The Department of Homeland Security and the Federal Bureau of Investigation recently issued a joint statement concerning increased danger posed to infrastructure sectors by a malicious "multi-stage intrusion campaign.” According to the report, the targets that this campaign is honing in on include “government entities and organizations in the energy, nuclear, water, aviation, and critical manufacturing sectors.”
As eluded to in the report, these intrusion campaigns tend to have a specific pattern.
Hackers look for weak points within the broader infrastructure of a given industry, typically a small office or branch, or even a third party contractor with temporary access to official systems. Once the hackers are in, they can move laterally into other more sensitive areas, that if disrupted can have serious effects on vital utilities.
DHS stated that based on analysis of malware that has already been identified on government computers, they are confident that this campaign is still ongoing, utilizing a series of classic methods such as spear-phishing and watering-hole domains to gain illicit access.
The delivery of this report raises a couple of important points:
First, the fact that these industries are being targeted not just because of their high value, but also because of their vulnerability. Ironically, vital industry has been shown over the past several months to be highly susceptible to cyber attack. The WannaCry attacks in May, for instance, demonstrated how National Health Service (NHS) hospitals in the UK were open opportunities for hackers. In the United States, the Industrial Control System modules of the HAVEX trojan discovered three years ago were a major catalyst for the national discussion on critical infrastructure vulnerability.
There are many factors that have lead to this phenomenon. The most likely are cost and the organizational challenges inherent in any large governmental organization. Using WannaCry as an example, a group like the NHS that runs on a system designed to mitigate costs is likely going to have cybersecurity at the bottom of its list of budgetary priorities. Implementing best practices and training workers to interact with cybersecurity programs while maintaining efficiency in the workplace is often a ghastly challenge for government agencies, organizations often so large and complex that they are already on the verge of collapsing under their own bureaucratic weight.

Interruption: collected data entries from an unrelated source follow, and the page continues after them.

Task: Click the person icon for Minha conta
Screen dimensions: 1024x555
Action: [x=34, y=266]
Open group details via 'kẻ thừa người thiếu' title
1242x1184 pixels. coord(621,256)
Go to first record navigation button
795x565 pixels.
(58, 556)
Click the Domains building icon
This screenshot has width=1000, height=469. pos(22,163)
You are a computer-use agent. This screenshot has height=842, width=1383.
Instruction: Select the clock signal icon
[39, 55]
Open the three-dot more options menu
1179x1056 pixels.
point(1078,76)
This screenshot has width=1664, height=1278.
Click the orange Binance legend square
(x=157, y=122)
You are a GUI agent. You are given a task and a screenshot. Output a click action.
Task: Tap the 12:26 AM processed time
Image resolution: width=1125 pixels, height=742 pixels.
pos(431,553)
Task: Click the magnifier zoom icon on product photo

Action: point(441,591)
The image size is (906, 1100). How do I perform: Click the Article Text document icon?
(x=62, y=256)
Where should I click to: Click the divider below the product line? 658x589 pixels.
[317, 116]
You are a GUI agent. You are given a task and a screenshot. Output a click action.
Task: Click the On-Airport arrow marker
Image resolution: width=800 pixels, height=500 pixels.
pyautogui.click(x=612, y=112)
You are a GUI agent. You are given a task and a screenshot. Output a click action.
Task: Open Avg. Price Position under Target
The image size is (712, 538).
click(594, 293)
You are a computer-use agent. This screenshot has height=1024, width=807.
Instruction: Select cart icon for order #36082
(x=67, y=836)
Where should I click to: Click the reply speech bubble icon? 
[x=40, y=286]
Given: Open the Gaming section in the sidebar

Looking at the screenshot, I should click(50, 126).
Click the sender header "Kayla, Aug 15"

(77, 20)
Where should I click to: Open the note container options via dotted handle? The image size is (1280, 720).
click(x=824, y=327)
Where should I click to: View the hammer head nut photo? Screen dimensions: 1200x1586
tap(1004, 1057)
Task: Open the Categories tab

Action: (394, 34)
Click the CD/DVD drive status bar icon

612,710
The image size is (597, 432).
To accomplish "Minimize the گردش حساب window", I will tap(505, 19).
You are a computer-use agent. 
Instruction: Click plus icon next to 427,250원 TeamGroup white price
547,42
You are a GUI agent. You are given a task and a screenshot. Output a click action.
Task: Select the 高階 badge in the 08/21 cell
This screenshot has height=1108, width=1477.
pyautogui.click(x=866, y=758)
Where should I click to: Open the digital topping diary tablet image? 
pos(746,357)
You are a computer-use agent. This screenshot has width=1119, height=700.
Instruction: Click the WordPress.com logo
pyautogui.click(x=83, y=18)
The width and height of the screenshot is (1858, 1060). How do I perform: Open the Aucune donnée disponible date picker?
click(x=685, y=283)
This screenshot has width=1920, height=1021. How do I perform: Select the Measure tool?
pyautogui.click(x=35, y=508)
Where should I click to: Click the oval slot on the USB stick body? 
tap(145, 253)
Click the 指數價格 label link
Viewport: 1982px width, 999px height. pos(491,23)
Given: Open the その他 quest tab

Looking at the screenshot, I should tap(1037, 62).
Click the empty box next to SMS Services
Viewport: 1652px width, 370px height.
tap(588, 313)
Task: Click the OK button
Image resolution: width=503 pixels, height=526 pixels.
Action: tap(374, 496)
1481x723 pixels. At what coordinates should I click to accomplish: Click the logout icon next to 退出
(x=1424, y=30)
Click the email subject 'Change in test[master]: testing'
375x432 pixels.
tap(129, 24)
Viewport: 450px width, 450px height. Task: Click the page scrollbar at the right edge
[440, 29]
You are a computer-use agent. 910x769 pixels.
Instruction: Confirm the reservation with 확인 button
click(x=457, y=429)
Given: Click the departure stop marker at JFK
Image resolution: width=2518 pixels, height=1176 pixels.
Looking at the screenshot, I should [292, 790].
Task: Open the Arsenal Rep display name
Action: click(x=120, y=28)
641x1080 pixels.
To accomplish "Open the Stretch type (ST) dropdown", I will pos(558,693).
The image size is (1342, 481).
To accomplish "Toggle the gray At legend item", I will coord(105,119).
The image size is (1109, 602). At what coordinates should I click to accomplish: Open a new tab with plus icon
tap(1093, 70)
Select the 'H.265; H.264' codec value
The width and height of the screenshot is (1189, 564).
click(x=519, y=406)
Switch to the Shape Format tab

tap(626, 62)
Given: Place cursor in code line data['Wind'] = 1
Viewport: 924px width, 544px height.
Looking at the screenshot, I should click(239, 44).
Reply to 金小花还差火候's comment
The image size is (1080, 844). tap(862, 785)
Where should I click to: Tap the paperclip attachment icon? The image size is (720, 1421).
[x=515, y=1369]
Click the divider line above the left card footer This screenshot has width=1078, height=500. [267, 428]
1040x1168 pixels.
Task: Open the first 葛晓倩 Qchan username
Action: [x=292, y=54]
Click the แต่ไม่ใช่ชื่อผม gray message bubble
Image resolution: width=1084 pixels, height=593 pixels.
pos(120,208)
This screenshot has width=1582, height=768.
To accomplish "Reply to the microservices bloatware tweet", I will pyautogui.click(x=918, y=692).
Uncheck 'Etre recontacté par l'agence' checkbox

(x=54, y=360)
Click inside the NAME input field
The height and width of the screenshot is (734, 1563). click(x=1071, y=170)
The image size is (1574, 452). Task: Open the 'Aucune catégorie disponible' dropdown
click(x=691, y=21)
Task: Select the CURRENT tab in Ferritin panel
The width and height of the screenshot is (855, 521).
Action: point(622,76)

One can only hope that with these series of attacks on public utilities and services and the investigations they spur, IT security will shift to become a major priority for critical infrastructure.
The second point for consideration is who is exactly is behind this “campaign” federal agencies claim to have detected, however, the possible identity of the culprits is not discussed in the recently released report. One can only turn to the list of usual suspects.
What is interesting to note is that the FBI and DHS have delivered this report shortly after threat indicators of cyber attacks from Iran began to emerge. Iran has shown itself capable of sophisticated cyber attacks in the past, and has re-demonstrated this recently in a highly publicized attack against UK Parliament members.
Iran also has a history of hitting American targets, including critical infrastructure, such as in the case of the Rye Dam hack in 2013. Could it be that this report is the first solid sign of the Iranian cyber threat re-emerging?
Speculation aside, there will almost certainly be follow-ups from the intelligence community regarding the discovery and subsequent development of this threat. Hopefully, this will give us a better idea of who is behind the hacking campaign, and what can be done to address it.